[Records provided start]
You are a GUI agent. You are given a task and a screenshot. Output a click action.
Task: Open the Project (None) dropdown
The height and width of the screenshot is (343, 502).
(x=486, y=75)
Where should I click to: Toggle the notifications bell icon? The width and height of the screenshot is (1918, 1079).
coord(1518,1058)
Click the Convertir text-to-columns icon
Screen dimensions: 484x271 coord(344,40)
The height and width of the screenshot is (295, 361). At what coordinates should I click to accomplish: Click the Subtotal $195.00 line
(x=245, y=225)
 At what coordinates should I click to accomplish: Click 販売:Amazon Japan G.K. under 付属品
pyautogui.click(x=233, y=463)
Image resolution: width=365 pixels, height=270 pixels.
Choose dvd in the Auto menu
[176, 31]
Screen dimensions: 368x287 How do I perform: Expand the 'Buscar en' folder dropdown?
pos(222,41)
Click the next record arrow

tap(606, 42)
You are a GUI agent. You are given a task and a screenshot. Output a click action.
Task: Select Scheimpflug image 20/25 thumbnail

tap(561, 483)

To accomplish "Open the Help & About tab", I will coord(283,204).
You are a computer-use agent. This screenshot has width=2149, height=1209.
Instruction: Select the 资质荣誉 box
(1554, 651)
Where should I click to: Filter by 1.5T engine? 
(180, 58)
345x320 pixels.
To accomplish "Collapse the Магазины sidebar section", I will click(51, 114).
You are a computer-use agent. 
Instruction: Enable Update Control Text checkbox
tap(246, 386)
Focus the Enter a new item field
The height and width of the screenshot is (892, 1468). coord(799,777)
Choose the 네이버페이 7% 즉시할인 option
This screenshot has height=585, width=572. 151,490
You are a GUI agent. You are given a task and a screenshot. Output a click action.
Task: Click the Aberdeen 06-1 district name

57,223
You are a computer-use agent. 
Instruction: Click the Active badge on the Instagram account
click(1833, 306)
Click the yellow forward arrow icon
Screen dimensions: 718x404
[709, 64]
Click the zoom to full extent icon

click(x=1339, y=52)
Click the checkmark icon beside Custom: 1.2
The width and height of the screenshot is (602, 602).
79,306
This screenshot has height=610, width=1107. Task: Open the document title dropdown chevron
[Records provided end]
◆ What you should do
Reproduce the entries above verbatim, from the first line to the last.

◆ Worked answer
You are a GUI agent. You are given a task and a screenshot. Output a click action.
Task: Open the Project (None) dropdown
The height and width of the screenshot is (343, 502).
(x=486, y=75)
Where should I click to: Toggle the notifications bell icon? The width and height of the screenshot is (1918, 1079).
coord(1518,1058)
Click the Convertir text-to-columns icon
Screen dimensions: 484x271 coord(344,40)
The height and width of the screenshot is (295, 361). At what coordinates should I click to accomplish: Click the Subtotal $195.00 line
(x=245, y=225)
 At what coordinates should I click to accomplish: Click 販売:Amazon Japan G.K. under 付属品
pyautogui.click(x=233, y=463)
Image resolution: width=365 pixels, height=270 pixels.
Choose dvd in the Auto menu
[176, 31]
Screen dimensions: 368x287 How do I perform: Expand the 'Buscar en' folder dropdown?
pos(222,41)
Click the next record arrow

tap(606, 42)
You are a GUI agent. You are given a task and a screenshot. Output a click action.
Task: Select Scheimpflug image 20/25 thumbnail

tap(561, 483)

To accomplish "Open the Help & About tab", I will coord(283,204).
You are a computer-use agent. This screenshot has width=2149, height=1209.
Instruction: Select the 资质荣誉 box
(1554, 651)
Where should I click to: Filter by 1.5T engine? 
(180, 58)
345x320 pixels.
To accomplish "Collapse the Магазины sidebar section", I will click(51, 114).
You are a computer-use agent. 
Instruction: Enable Update Control Text checkbox
tap(246, 386)
Focus the Enter a new item field
The height and width of the screenshot is (892, 1468). coord(799,777)
Choose the 네이버페이 7% 즉시할인 option
This screenshot has height=585, width=572. 151,490
You are a GUI agent. You are given a task and a screenshot. Output a click action.
Task: Click the Aberdeen 06-1 district name

57,223
You are a computer-use agent. 
Instruction: Click the Active badge on the Instagram account
click(1833, 306)
Click the yellow forward arrow icon
Screen dimensions: 718x404
[709, 64]
Click the zoom to full extent icon

click(x=1339, y=52)
Click the checkmark icon beside Custom: 1.2
The width and height of the screenshot is (602, 602).
79,306
This screenshot has height=610, width=1107. Task: Open the document title dropdown chevron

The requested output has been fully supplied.